--- Records provided Enclosed Below ---
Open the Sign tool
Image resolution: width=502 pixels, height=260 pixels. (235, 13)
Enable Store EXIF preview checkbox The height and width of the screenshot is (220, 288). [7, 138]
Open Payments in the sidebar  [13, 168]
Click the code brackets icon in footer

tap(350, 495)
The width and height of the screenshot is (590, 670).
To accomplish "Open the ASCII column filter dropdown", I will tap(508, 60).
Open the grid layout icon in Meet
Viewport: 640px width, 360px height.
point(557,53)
--- End of Enclosed Records provided ---
--- Records provided Enclosed Below ---
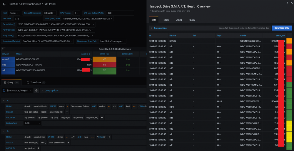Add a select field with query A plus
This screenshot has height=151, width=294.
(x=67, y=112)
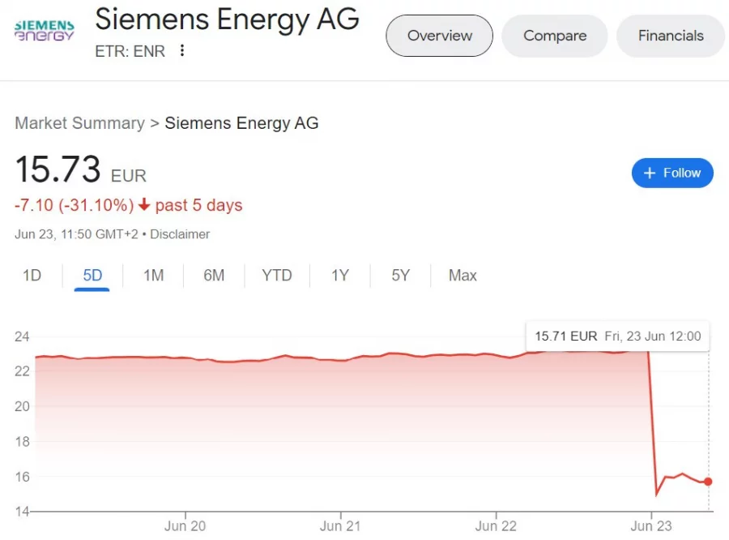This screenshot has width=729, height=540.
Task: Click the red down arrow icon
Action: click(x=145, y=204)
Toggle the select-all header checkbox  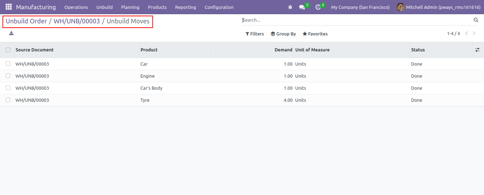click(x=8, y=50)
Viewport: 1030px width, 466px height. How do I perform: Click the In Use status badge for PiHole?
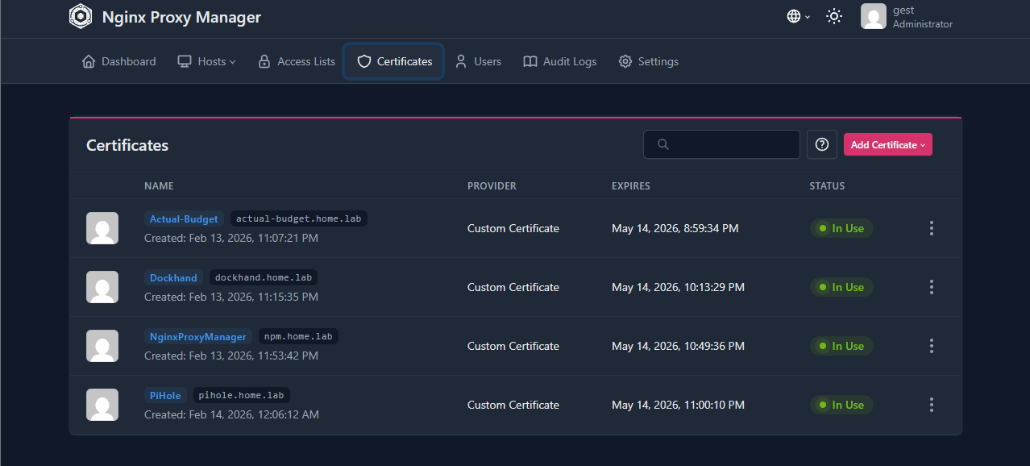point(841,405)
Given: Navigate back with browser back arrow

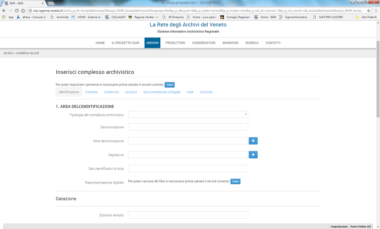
--- End of Enclosed Records provided ---
--- Records provided Enclosed Below ---
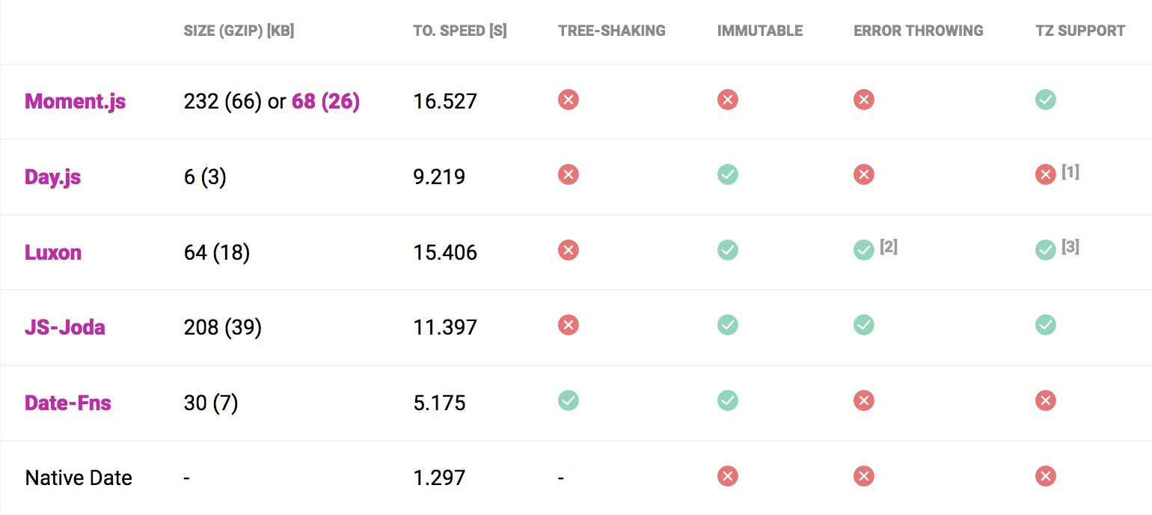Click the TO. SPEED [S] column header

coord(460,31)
--- End of Enclosed Records provided ---
→ Instructions for the task: Could you transcribe the entries above word for word, from the line with "Open Payments in" down to the line with "The width and", keeping both?

→ Answer section:
Open Payments in the sidebar  [13, 168]
Click the code brackets icon in footer

tap(350, 495)
The width and height of the screenshot is (590, 670).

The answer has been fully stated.